Design by contract programming¶
Today, thanks to PyCoder's Weekly, I discovered this blog post and more generally learned about design by contract (DbC) methodology.
Inspired from it, I decided to write down a simple snippet to implement preconditions and postconditions through Python decorators.
The final snippet, available also here, is heavily inspired from this old answer on Stack Overflow and the source code linked to the previous blog post:
import functools
from typing import Callable
def condition(
pre: bool,
check: Callable | None = None,
message: str | None = None,
placeholder: str = "abort",
):
def decorator(func: Callable):
@functools.wraps(func)
def wrapper(*args, **kwargs):
if check is not None:
if pre and not check(*args, **kwargs):
raise ValueError(
f"Precondition not satisfied: {message or placeholder}"
)
response = func(*args, **kwargs)
if not pre and not check(response):
raise ValueError(
f"Postcondition not satisfied: {message or placeholder}"
)
return response
return wrapper
return decorator
def precondition(check: Callable, description: str | None = None):
return condition(pre=True, check=check, message=description)
def postcondition(check: Callable, description: str | None = None):
return condition(pre=False, check=check, message=description)
Example¶
A very toy example of the usage:
@precondition(lambda x: x > 0, description="Input must be positive.")
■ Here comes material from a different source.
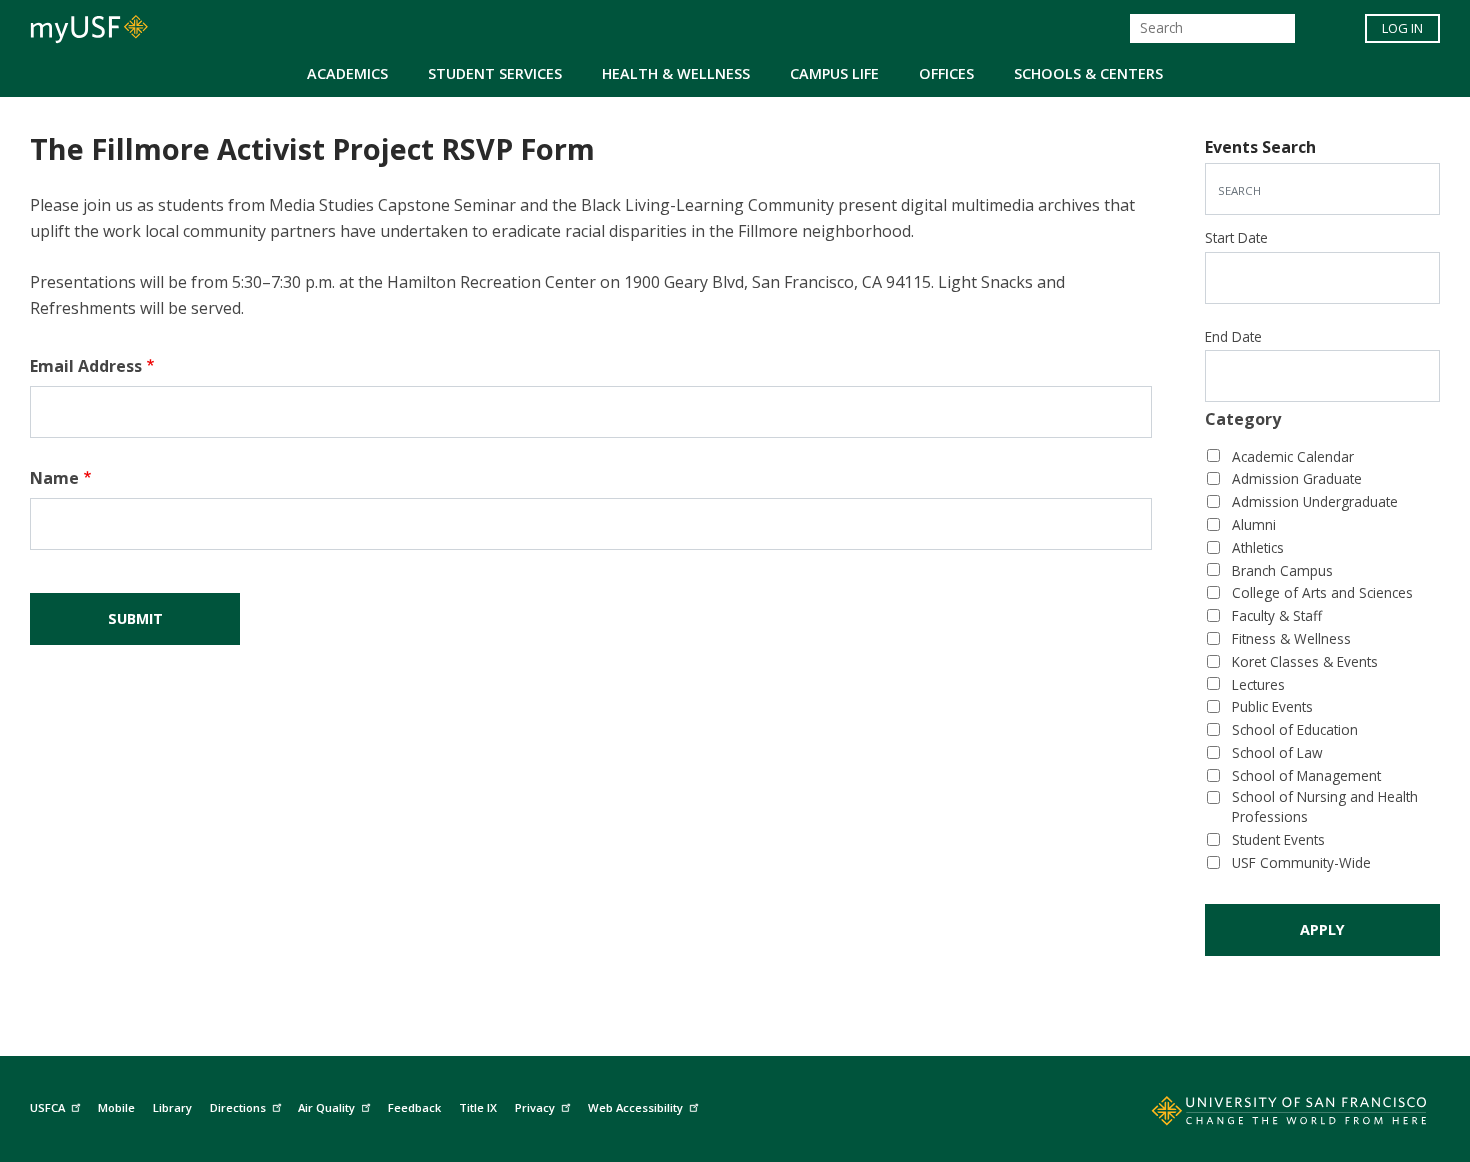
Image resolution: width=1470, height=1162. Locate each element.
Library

@precondition(lambda x: x % 2 == 0, description="Input must be even.")
@postcondition(lambda x: x > 4, description="Output must be > 4.")
def test(x: int) -> int:
return 2*x
>>> test(-1) # ValueError: Precondition not satisfied: Input must be positive.
>>> test(1) # ValueError: Precondition not satisfied: Input must be even.
>>> test(2) # ValueError: Postcondition not satisfied: Output must be > 4.